:: LISTED ENTRIES

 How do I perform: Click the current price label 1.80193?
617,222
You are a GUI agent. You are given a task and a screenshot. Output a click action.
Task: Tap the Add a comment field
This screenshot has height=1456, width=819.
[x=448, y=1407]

::::

# INSTRUCTIONS TO FOLLOW:
The lines from the one containing "You are a GUI" through the final line of the entries above are to be printed exactly, with nothing added.

# WRITTEN RESPONSE:
You are a GUI agent. You are given a task and a screenshot. Output a click action.
Task: Tap the Add a comment field
This screenshot has height=1456, width=819.
[x=448, y=1407]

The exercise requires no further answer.